(EXERCISE OBJECTIVE):
Print the listing below again. Change nothing.

########################################

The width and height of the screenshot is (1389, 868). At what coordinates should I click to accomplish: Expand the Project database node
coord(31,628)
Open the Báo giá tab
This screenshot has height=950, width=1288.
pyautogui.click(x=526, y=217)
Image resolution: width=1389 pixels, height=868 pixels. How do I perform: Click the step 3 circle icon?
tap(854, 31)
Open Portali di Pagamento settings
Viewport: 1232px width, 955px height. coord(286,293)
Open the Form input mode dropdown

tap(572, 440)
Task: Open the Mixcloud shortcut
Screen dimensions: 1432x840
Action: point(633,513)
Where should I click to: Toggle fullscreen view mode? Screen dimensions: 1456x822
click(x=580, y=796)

########################################

(TASK RESULT):
The width and height of the screenshot is (1389, 868). At what coordinates should I click to accomplish: Expand the Project database node
coord(31,628)
Open the Báo giá tab
This screenshot has height=950, width=1288.
pyautogui.click(x=526, y=217)
Image resolution: width=1389 pixels, height=868 pixels. How do I perform: Click the step 3 circle icon?
tap(854, 31)
Open Portali di Pagamento settings
Viewport: 1232px width, 955px height. coord(286,293)
Open the Form input mode dropdown

tap(572, 440)
Task: Open the Mixcloud shortcut
Screen dimensions: 1432x840
Action: point(633,513)
Where should I click to: Toggle fullscreen view mode? Screen dimensions: 1456x822
click(x=580, y=796)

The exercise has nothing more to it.